Thursday, June 09, 2005

Right brained and left winged

The day my best friend, Sandy and I made our usual stop at the local record store on Webster Street in Alameda and found an albums with drummer Louis Belson on the cover was a turning point in our lives. Two 16 year old rebels, right brained and left winged, we were not in the mainstream of the Encinal High School class of 1956.
The City of Alameda, something of an appendage to Oakland, was a strange mixture of Navy and military support families on one side of town, and upper middle class on the other. Encinal High was where the poorer kids attended school. Lower income is today's term.
When Sandy and I found jazz, we found a way of life. Our peers were doing the bop to Elvis, but we were watching swing dancers at the Ali Baba Ballroom moving to the sounds of Count Basie. Mostly, we like to sit at a table drinking cokes during a Sunday afternoon jam session at the Blackhawk Club in San Francisco. An aspiring Johnny Mathis would sing and who ever was the star attraction would take the stage. We became, in those years, jazz snobs, turning our noses up at any other musical form and missing out on the musical revolution going on around us.
Sandy and I hung out with jazz musicians and radio disk jockeys too old for us. We sat in the Fillmore in San Francisco's mission district and turned a jaded ear while the likes of B.B. King and even Louis Armstrong played on stage. The jazz musicians beside us knew better. Now I do also.
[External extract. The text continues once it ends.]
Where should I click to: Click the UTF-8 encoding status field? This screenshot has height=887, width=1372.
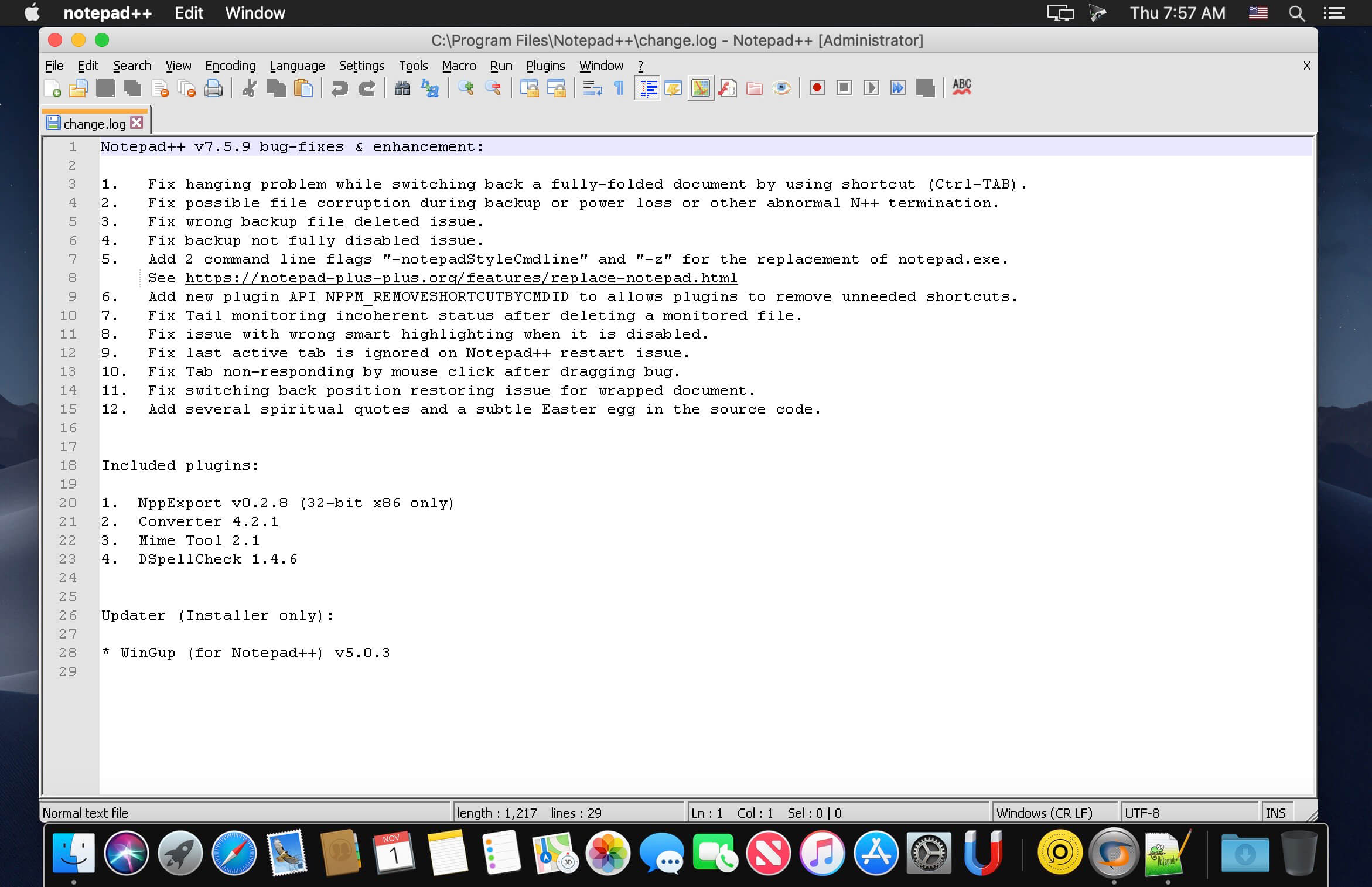tap(1142, 813)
By the time we graduated from high school and went out into the real world, jazz was beginning to take a back seat in the music world that had previously used it to score movies, enhance cocktail parties, created festivals and even built night clubs to showcase it. The great Miles Davis tried to melt into the new with his "fusion" innovations. Sand, jazz, and I went in separate directions.
In my late 30s, as a divorced woman, I went through a Country Western faze, dancing in big bars, wearing boots and jeans. I must admit it was a good time even though my friends had no idea who Chet Baker or Anita O'Day were. The Eagles and that melodic story telling style turned me on in the 80s. I was a long way from jazz.
A few years ago, my friend and night club owner, Big Mac Daddy, taught me to listen to the blues. I love the simple rowdiness of it all. But, there are so many variations, I am confused between the Chicago, Texas, Delta, West Coast, and Road House styles. I'm a lover of the down home, front porch, dirt yard style that seems to have faded when the blues blended with rock and roll.
The heroes of jazz are mostly dead now. Their time has come and gone. Young jazz musicians today do their own creations and play mostly to their self. Maybe they don't know the standards that were the heart of jazz in the 40s and 50s.
Still, I collect the CDs of Stan Kenton and Stan Getz. Still, I listen to June Christy and Chris Conner in hushed reverence. Once in a while I hear from Sandy and she tells me she likes Sting now. It makes me sad to hear her say that. Forever right brained and left winged, I can't let go of the music that lifted me from the mundane. I may not have become a writer with jazz.
Maybe it's all over. But, wait! Who is this trumpet player called Chris Botti?